Thank you for the answer
The most challenging part was getting MVTs to fly but it is very fast already even in mobile. The fun part is tarring the solver solves correctly :) no public version though but I can upload a screen grab somewhere should anyone be interested.
So I've been working on https://fringeflypost.com/, an event tracker with maps, search and filter, scheduling, and sharing with friends that's offline first. It syncs down a locally stored sqlite database and caches assets pretty aggressively.
(You don't actually need to sign up, and you can just jump into the list of shows directly here https://fringeflypost.com/shows).

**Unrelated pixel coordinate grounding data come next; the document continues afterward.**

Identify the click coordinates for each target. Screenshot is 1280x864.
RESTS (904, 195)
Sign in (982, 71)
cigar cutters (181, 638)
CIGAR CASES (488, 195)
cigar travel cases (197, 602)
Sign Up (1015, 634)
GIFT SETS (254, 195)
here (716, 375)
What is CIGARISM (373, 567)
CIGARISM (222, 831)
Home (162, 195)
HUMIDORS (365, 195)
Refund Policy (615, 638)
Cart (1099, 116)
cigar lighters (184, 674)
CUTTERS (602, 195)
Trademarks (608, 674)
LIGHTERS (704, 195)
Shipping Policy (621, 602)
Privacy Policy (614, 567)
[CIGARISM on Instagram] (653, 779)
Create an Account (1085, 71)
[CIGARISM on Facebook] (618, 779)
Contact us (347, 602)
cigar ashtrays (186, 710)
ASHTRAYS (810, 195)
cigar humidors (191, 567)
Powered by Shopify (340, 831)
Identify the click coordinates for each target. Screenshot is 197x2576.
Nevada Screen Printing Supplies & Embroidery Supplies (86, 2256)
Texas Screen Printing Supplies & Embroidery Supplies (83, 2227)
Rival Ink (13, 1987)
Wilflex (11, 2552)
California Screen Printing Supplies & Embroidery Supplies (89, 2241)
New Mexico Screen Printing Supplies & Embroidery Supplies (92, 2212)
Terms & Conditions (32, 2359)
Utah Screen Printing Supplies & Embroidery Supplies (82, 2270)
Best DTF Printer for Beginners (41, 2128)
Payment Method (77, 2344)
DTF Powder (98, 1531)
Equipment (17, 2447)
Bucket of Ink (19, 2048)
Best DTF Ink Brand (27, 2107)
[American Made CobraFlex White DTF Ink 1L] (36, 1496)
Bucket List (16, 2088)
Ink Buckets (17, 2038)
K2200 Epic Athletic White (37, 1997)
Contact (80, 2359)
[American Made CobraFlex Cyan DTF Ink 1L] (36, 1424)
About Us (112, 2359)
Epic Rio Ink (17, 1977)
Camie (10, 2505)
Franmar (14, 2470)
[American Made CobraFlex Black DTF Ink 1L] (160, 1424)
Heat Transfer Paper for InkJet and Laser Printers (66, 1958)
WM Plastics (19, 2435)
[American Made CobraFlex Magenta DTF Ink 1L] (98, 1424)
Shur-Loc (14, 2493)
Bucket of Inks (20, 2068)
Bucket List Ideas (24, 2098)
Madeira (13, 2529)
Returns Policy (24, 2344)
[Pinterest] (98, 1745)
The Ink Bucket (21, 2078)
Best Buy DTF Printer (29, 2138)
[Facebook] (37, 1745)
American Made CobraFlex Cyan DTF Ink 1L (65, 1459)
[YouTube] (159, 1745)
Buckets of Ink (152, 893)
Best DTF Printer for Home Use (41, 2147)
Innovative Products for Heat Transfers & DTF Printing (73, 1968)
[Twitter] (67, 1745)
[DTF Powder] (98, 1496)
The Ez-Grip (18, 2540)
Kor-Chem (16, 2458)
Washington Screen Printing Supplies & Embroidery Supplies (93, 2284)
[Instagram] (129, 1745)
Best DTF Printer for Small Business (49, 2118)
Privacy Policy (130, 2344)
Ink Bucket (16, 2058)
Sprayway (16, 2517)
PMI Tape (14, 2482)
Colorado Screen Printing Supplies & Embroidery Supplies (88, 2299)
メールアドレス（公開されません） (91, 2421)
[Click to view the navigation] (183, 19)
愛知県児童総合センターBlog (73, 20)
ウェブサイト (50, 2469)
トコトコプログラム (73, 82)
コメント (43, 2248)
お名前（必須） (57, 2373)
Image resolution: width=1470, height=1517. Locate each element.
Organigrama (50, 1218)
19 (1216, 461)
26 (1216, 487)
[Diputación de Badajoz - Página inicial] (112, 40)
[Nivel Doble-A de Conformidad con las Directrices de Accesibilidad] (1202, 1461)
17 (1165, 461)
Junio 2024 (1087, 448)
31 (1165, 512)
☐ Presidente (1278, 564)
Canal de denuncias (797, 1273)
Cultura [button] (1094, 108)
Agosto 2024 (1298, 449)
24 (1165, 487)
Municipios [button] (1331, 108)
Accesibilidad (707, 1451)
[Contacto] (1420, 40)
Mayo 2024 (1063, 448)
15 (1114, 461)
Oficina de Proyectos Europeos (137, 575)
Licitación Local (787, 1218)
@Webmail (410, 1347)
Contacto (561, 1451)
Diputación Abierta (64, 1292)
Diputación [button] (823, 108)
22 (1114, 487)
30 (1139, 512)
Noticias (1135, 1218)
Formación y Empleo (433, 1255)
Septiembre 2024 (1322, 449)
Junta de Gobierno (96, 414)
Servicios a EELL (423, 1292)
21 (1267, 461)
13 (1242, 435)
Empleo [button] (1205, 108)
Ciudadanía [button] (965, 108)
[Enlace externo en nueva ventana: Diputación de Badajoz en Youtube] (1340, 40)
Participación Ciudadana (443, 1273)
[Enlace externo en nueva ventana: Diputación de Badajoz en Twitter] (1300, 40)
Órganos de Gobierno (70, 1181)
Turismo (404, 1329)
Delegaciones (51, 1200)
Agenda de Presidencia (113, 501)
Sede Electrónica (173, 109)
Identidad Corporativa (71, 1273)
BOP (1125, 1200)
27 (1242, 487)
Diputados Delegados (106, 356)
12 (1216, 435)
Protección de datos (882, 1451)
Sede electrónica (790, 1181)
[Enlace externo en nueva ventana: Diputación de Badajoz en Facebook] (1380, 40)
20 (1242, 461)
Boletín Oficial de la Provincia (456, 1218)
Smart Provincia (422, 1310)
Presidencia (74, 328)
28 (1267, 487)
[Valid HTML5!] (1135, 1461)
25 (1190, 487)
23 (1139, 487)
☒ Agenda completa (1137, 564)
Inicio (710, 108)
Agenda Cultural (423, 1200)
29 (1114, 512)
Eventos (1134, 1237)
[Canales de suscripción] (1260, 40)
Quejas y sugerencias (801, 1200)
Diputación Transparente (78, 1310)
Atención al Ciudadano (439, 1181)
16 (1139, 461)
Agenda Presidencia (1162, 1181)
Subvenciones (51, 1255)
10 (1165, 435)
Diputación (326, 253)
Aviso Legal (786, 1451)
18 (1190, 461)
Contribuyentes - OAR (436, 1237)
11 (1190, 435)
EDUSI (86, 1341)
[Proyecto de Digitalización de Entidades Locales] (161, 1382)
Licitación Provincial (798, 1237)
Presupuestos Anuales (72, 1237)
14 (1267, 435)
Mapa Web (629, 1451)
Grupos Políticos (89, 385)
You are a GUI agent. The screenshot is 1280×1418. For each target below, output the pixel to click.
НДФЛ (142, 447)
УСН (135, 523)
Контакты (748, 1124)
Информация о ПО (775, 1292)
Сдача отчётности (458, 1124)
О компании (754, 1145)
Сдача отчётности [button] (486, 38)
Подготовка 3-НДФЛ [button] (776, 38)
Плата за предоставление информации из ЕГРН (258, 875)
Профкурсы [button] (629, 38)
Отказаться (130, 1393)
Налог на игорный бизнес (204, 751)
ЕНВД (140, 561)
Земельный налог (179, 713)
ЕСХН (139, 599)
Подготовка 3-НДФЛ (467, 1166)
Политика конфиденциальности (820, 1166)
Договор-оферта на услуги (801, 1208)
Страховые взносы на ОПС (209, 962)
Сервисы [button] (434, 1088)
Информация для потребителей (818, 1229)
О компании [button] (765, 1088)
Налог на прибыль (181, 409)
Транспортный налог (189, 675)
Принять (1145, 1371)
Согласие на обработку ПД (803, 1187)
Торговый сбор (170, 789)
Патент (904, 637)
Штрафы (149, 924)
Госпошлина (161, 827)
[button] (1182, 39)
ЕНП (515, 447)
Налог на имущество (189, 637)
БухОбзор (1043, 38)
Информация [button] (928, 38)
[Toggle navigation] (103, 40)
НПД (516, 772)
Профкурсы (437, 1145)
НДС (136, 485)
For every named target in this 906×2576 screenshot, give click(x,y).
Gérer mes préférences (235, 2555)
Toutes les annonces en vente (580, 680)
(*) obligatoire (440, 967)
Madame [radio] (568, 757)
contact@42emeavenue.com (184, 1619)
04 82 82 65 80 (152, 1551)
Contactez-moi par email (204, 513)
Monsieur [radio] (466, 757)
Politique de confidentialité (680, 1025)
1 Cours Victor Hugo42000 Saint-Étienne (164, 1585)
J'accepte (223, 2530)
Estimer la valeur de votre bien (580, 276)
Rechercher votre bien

- SophAI (https://www.sophai.app/): an app to connect the dots across cross-domain. As a CTO, I read across multiple domains (tech, design, business, e-com) and often have to connect the dots. I am building this primarily for myself. It is basically a rss parser with a big AI prompt to connect the dots across the blog posts. As I type this, I'm working on adding podcasts to the app.
- CTO field notes (https://www.ctofieldnotes.com/): collection of essays growing out of my 30 years in IT services. One essay every Tuesday.
Side effect: KYC gets stupid cheap. Cryptographic credential verification vs. traditional document checks is not even close on cost (≈90% cheaper). Qualified Electronic Signatures and EUDI Wallet Payment systems are also coming in the following years.